7. A method for receiving a service of an apparatus of a mobile communication network using an unlicensed frequency band, the method comprising:

discovering whether another wireless apparatus using a contention-based area exists in the contention based area included in a radio frame of the mobile communication network; and

receiving, when occupying a first radio resource included in the contention based area is possible based on the discovery result, the service from a base station of the mobile communication network or a node of the mobile communication network using the unlicensed frequency band by using the first radio resource.

8. The method of claim 7, further comprising:

being allocated a second radio resource in a non-contention based area included in the radio frame through scheduling of the base station; and

receiving the service by using the first radio resource or the second radio resource.

9. The method of claim 8, wherein the contention based area and the non-contention based area occupy different parts in a time domain of the radio frame.

10. The method of claim 8, wherein the contention based area and the non-contention based area occupy different parts in a frequency domain of the radio frame.

11. The method of claim 9, wherein each of the contention based area and the non-contention based area includes one or more subframes, and the number of one or more subframes included in the contention based area and the number of one or more subframes included in the non-contention based area are different for each radio frame.

12. The method of claim 10, wherein each of the contention based area and the non-contention based area includes one or more subcarriers, and the number of one or more subcarriers included in the contention based area and the number of one or more subcarriers included in the non-contention based area are different for each radio frame.

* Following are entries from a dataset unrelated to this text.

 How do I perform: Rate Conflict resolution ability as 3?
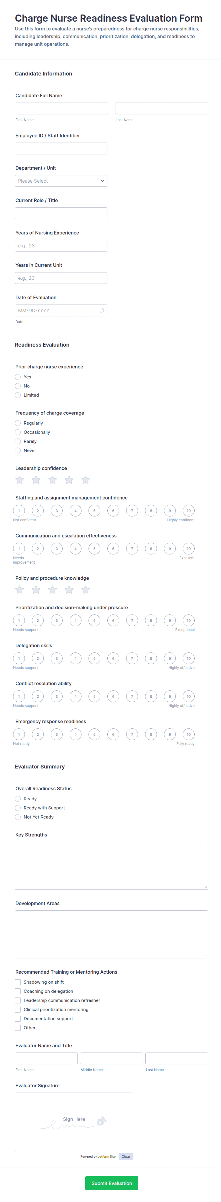pyautogui.click(x=57, y=696)
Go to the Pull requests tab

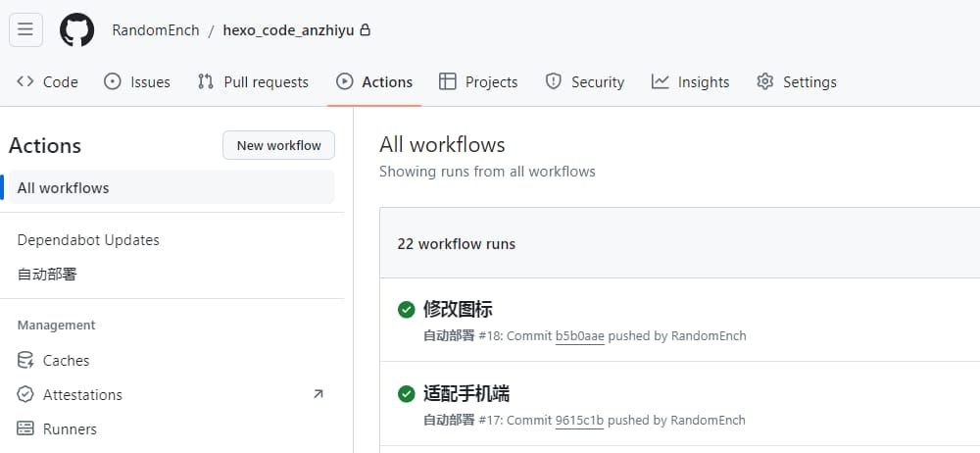(253, 82)

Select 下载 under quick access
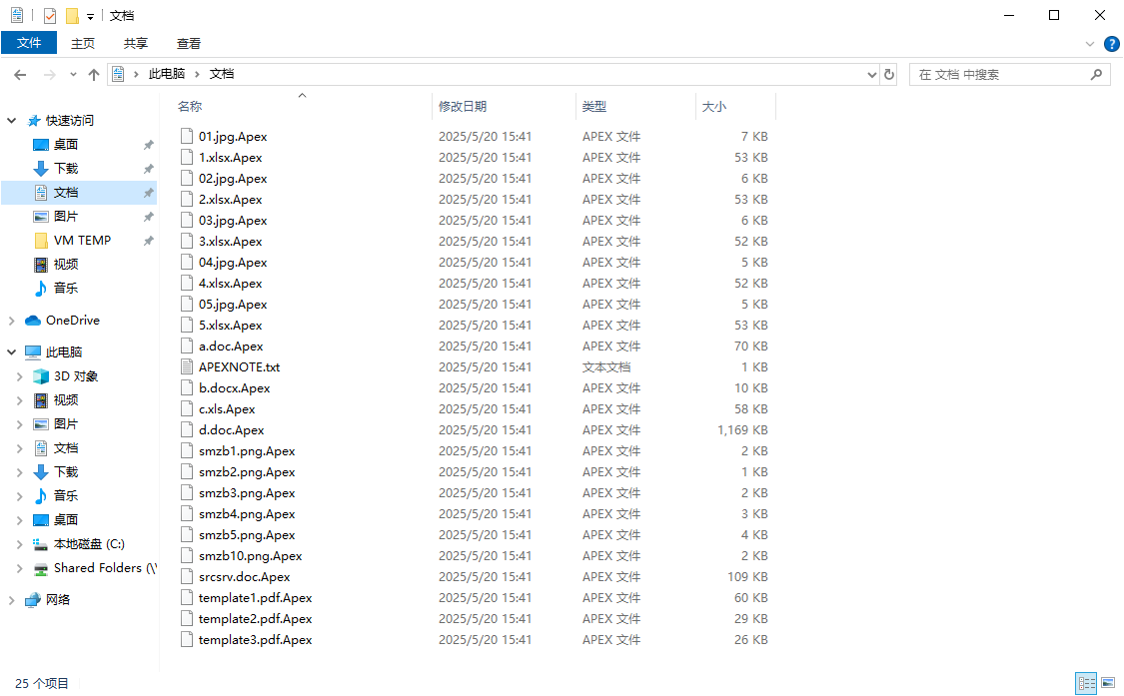click(66, 169)
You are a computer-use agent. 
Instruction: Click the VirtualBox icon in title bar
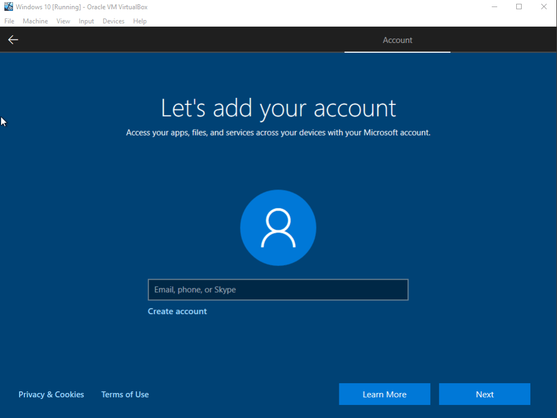click(9, 7)
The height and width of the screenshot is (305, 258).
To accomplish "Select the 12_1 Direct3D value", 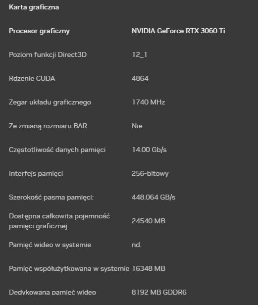I will coord(139,54).
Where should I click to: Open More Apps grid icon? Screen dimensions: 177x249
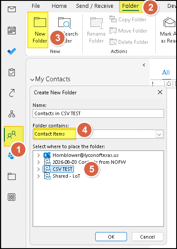point(12,197)
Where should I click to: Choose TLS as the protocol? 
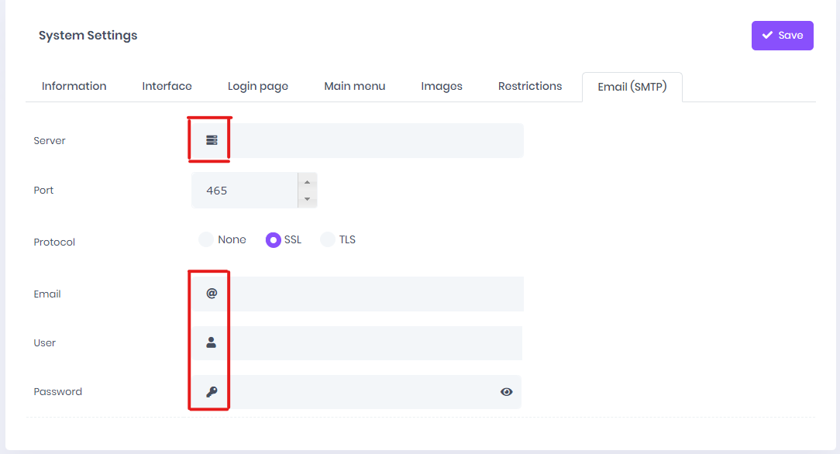tap(327, 239)
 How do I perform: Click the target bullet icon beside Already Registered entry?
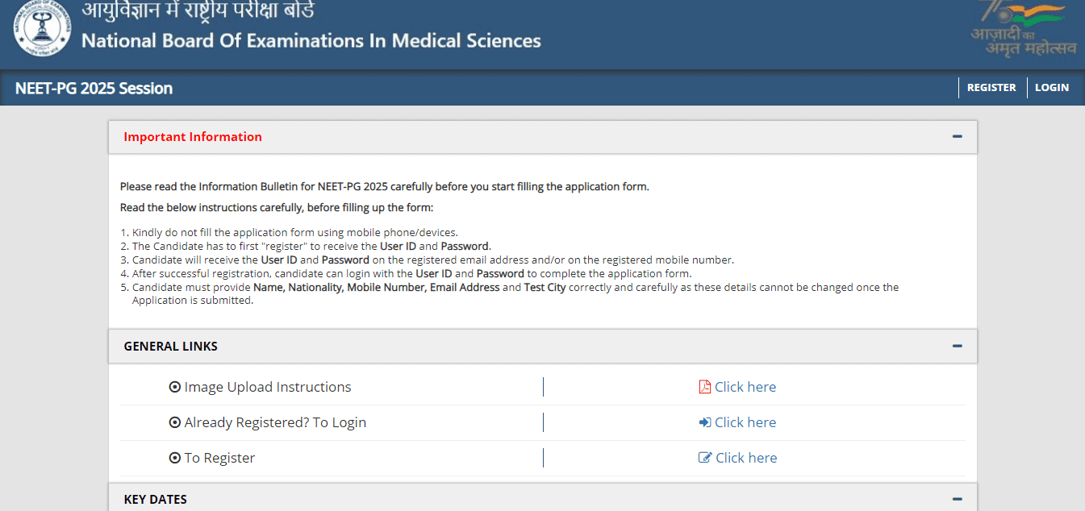175,422
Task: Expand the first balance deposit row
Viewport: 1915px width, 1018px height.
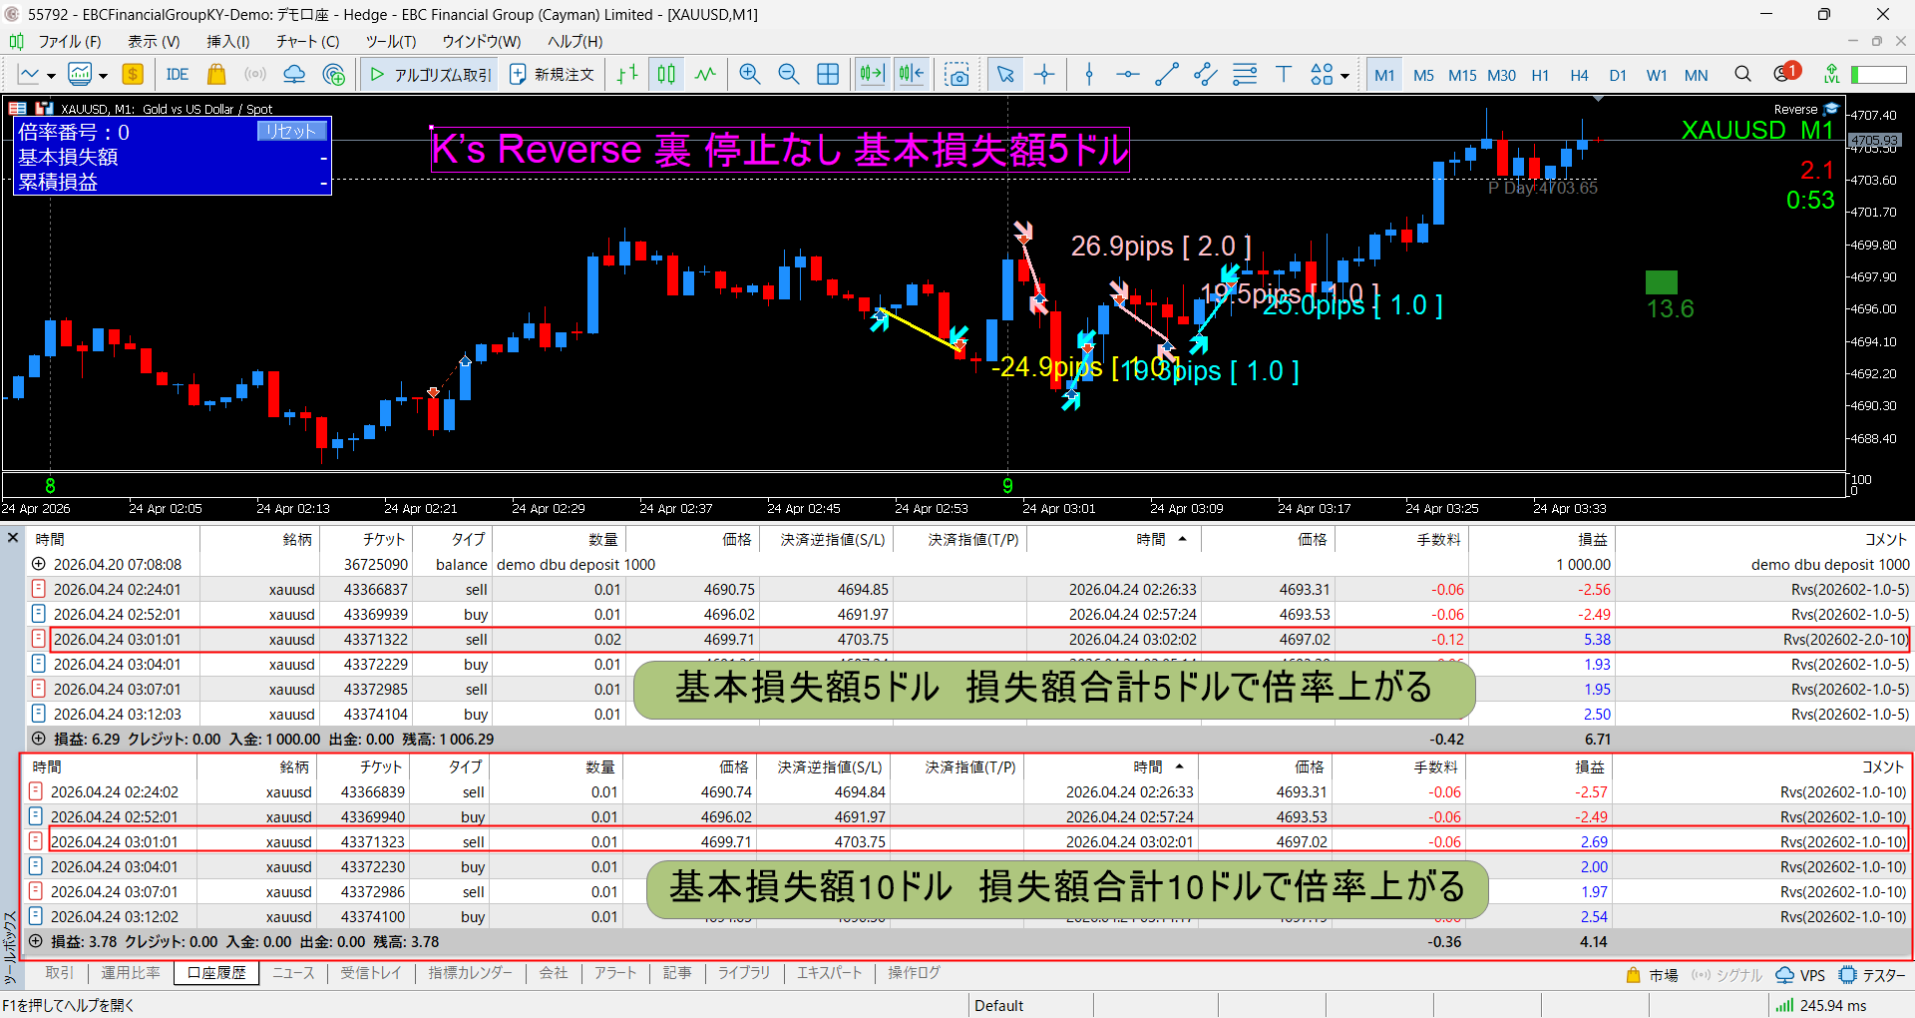Action: pyautogui.click(x=39, y=564)
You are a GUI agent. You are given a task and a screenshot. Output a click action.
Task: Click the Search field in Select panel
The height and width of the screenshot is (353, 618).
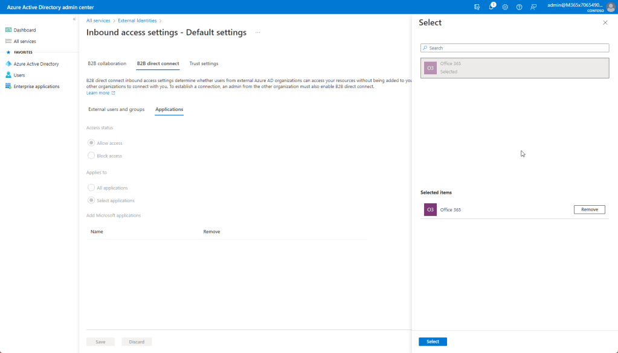pos(515,48)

13. The method of claim 8, wherein each of the contention based area and the non-contention based area includes one or more physical layer control channels to which the unit of the radio resource, a configuration scheme of the radio resource, and a determination scheme of a modulation and coding scheme (MCS) are similarly applied, and the number of one or more physical layer control channels included in the contention based area and the number of one or more physical layer control channels included in the non-contention based area are different for each radio frame.

14. The method of claim 7, wherein the discovering includes sensing whether other wireless apparatus exist on the periphery before requesting the radio resource to the base station or the node of the mobile communication network.

15. The method of claim 7, wherein the discovering includes discovering whether other wireless apparatus using the contention based area exist by measuring energy of a signal of the radio resource transmitting system information.

16. A transmission apparatus for transmitting packet data by using a radio resource of a mobile communication network and a radio resource of a wireless local area network, the transmission apparatus comprising:

a scheduler determining a transmission path of the packet data as one of a first transmission path of the mobile communication network, a second transmission path of the wireless local area network, and a third transmission path of the mobile communication network using a frequency in a unlicensed band; and

a control unit transferring the packet data to one of the first transmission path, the second transmission path, and the third transmission path based on the determination of the scheduler.

17. The transmission apparatus of claim 16, further comprising a convergence function block for an interface between a packet data convergence protocol (PDCP) layer based on the mobile communication network and a media access control (MAC) layer of the wireless local area network.

18. The transmission apparatus of claim 17, wherein the convergence function block converts a packet data unit (PDU) of the PDCP layer in accordance with a service data unit (SDU) of the MAC layer.

19. The transmission apparatus of claim 16, wherein the control unit serves as the packet data convergence protocol (PDCP) layer of the mobile communication network.

20. The transmission apparatus of claim 16, wherein the control unit serves as a radio link control (RLC) layer of the mobile communication network.